Americans, famously, take far less vacation time than their European counterparts: less than 17 days, on average, compared to 30 days in France, for example. But for many Americans, that’s apparently all the time they need.
More than half of all US employees (54%) didn’t use all their days off last year, working a combined total of 662 million more days than required. Of those days, 206 million couldn’t be rolled over or cashed out, meaning they were forfeited, costing the equivalent of $66 billion, according to a report (pdf) from Project: Time Off, a group funded by the travel industry. While it’s a group with a strong interest in promoting more vacations, their findings are still revealing about America’s unhealthy reluctance to take time off.
Almost 60% of US workers who don’t take their allotted vacation say they fear the amount of work they’ll have to return to, according to the survey of 7,331 working Americans. Others (47%) say they stay put because they believe no one else can do their job, or because they want to impress their bosses with their dedication (36%).

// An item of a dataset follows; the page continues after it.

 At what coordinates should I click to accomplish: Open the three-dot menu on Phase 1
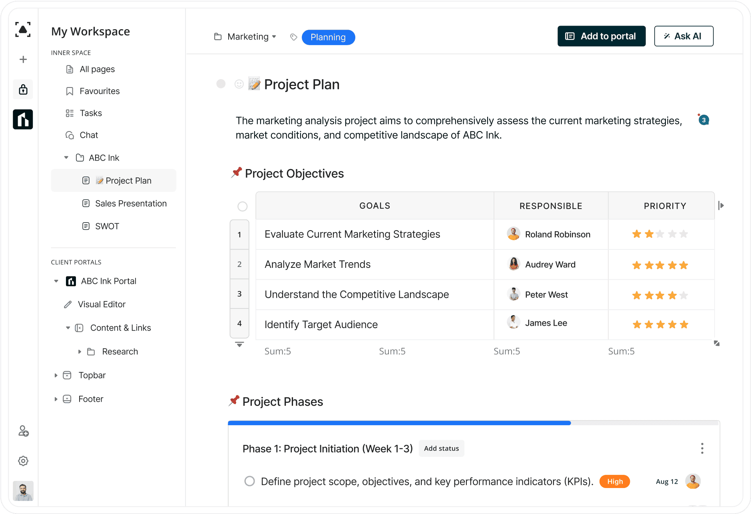click(702, 448)
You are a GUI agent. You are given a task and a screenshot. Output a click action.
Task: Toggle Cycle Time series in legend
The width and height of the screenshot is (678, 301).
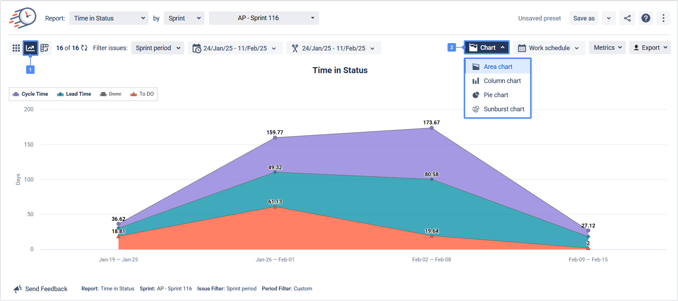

There’s lots of evidence that taking vacation is good for workers and their productivity, because it restores their energy, improves their outlook, and gives them a fresh perspective about their work and its meaning. Workers who forfeit vacation time end up with more stress, and are less likely to be promoted.
When workers don’t take time off, it’s often because their company’s culture doesn’t encourage it. While most managers (81%) say vacation boosts morale and reduces burnout, only half of the managers surveyed say their company encourages vacation. Even fewer workers (30%) say the felt it was encouraged by their company’s culture.
The good news is that after a steady decline of vacation days taken since 1996, there’s been a sight uptick, with more Americans taking advantage of their allotted time off. With an average of 16.8 days away from the office, no one will confuse vacation habits in the US with that of the French, but it’s a start.